Collected data:
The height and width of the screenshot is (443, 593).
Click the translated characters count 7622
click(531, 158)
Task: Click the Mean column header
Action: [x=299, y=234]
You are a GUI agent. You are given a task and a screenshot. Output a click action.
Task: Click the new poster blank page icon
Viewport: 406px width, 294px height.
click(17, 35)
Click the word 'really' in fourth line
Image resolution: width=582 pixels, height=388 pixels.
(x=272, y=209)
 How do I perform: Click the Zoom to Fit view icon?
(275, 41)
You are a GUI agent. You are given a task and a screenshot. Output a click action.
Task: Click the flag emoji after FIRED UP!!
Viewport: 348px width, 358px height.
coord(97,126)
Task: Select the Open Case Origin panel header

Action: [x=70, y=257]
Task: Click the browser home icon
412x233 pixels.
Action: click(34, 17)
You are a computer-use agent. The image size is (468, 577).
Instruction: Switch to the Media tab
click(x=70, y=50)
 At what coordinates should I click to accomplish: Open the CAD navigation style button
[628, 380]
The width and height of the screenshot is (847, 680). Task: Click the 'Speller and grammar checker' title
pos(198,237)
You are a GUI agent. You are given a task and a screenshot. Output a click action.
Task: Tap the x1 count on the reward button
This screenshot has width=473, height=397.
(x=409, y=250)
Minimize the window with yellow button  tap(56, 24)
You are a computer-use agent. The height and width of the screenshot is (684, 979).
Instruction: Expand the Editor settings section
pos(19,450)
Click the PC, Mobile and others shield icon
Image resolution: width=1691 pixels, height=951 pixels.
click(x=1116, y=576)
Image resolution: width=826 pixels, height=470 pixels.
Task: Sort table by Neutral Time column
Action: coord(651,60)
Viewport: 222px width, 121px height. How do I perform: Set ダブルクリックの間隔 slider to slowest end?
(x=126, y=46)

■ WHAT THE EXERCISE ASKS
Set down the lines above as they stand, starting with the first line and ending with the line that contains "You are a computer-use agent. The image".

■ EXPECTED ANSWER
The height and width of the screenshot is (443, 593).
Click the translated characters count 7622
click(531, 158)
Task: Click the Mean column header
Action: [x=299, y=234]
You are a GUI agent. You are given a task and a screenshot. Output a click action.
Task: Click the new poster blank page icon
Viewport: 406px width, 294px height.
click(17, 35)
Click the word 'really' in fourth line
Image resolution: width=582 pixels, height=388 pixels.
(x=272, y=209)
 How do I perform: Click the Zoom to Fit view icon?
(275, 41)
You are a GUI agent. You are given a task and a screenshot. Output a click action.
Task: Click the flag emoji after FIRED UP!!
Viewport: 348px width, 358px height.
coord(97,126)
Task: Select the Open Case Origin panel header

Action: [x=70, y=257]
Task: Click the browser home icon
412x233 pixels.
Action: click(34, 17)
You are a computer-use agent. The image size is (468, 577).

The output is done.